*Kutipan*.
○ ○ ○
IslamToday ID —Perekonomian Indonesia kian terpuruk, hutang pemerintah terus menumpuk. APBN ini donesia jebol, dengan defisit yang semakin melebar diangka 6,34%, setara 1.039,2 triliun terhadap PDB.
Alih alih mecari jalan memulihkan kondisi ekonomi. Presiden Jokowi mengeluarkan jurus ‘pengiritan’ dengan membubarkan belasan lembaga negara. Rencana ini rupanya telah matang, sebab Presiden secara berani menyampaikanya pada Sidang Paripurna Kabinet (18/6). Kemudian Presiden mengulang kembali rencana pembubaran lembaga negara itu pada Senin (13/7) kemarin. Jokowi mengungkapkan, akan menghapus 18 lembaga negara dalam waktu dekat.
“Semakin ramping organisasi, ya cost-nya kan semakin bisa dikembalikan. Anggaran, biaya. Kalau bisa kembalikan ke kementerian, dirjen, direktorat, direktur. Kenapa kita harus pakai badan-badan itu lagi, ke komisi-komisi itu lagi,” kata Presiden Jokowi, sperti dikutip dari cnnindonesia.com (14/7/2020).
Lebih lanjut Kepala Kantor Staf Presiden (KSP) Moeldoko menjelaskan, 18 lembaga yang hendak dibubarkan adalah lembaga yang diatur dalam peraturan pemerintah (PP) atau peraturan presiden (Perpres). Sementara lembaga yang dibuat berdasarkan undang-undang harus lebih dulu dibahas dengan DPR.
Moeldoko mengungkapkan, Badan Restorasi Gambut (BRG) menjadi salah satu lembaga yang berpotensi dihapus. BRG dibentuk pada 6 Januari 2016 melalui Perpres No.1/2016. BRG ditargetkan merestorasi 2,67 juta hektar lahan dengan anggaran sebesar Rp 10,593 triliun. Masa tugas lembaga ini habis pada 31 Desember 2020 mendatang, kecuali jika diperpanjang oleh Presiden.
Moeldoko menambahkan, Komisi Nasional Lanjut Usia dan Badan Standarisasi dan Akreditasi Nasional Keolahragaan (BSANK) juga berpotensi dibubarkan.
Menteri Pemberdayaan Aparatur Negara dan Reformasi Birokasi (Menpan/RB), Tjahjo Kumolo tampaknya membantu presiden untuk menyeleksi lembaga mana yang perlu dihapus. PAda 7 Juli 2020 Tjahjo mengaku tengah melakukan kajian terhadap 96 lembaga negara. Selain itu ia juga mengatakan penghapusan lembaga negara yang disampaikan presiden, bukan pertama kali dilakukan. Sebebelumnya, ketika awal menjabat sebgai Presiden tahun 2014 lalu, Jokowi telah menghapus 24 lembaga negara.
○ ○ ○
*Materi Ekstraksi*.
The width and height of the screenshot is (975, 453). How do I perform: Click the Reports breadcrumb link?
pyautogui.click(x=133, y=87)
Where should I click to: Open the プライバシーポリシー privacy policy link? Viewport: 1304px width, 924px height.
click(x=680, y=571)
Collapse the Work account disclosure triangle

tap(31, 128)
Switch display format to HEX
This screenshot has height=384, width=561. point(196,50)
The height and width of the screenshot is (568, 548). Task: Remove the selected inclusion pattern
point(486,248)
○ ○ ○
*Daftar Tugas*.
(a) Menurut kutipan di atas, kapan Badan Restorasi Gambut dibentuk?
(b) Tuliskan kembali secara persis bagian kutipan di atas dari "Moeldoko mengungkapkan, Badan" sampai dengan "juga berpotensi dibubarkan.".

*Jawaban Tugas*.
(a) Badan Restorasi Gambut dibentuk pada 6 Januari 2016 melalui Perpres No.1/2016.

(b)
Moeldoko mengungkapkan, Badan Restorasi Gambut (BRG) menjadi salah satu lembaga yang berpotensi dihapus. BRG dibentuk pada 6 Januari 2016 melalui Perpres No.1/2016. BRG ditargetkan merestorasi 2,67 juta hektar lahan dengan anggaran sebesar Rp 10,593 triliun. Masa tugas lembaga ini habis pada 31 Desember 2020 mendatang, kecuali jika diperpanjang oleh Presiden.
Moeldoko menambahkan, Komisi Nasional Lanjut Usia dan Badan Standarisasi dan Akreditasi Nasional Keolahragaan (BSANK) juga berpotensi dibubarkan.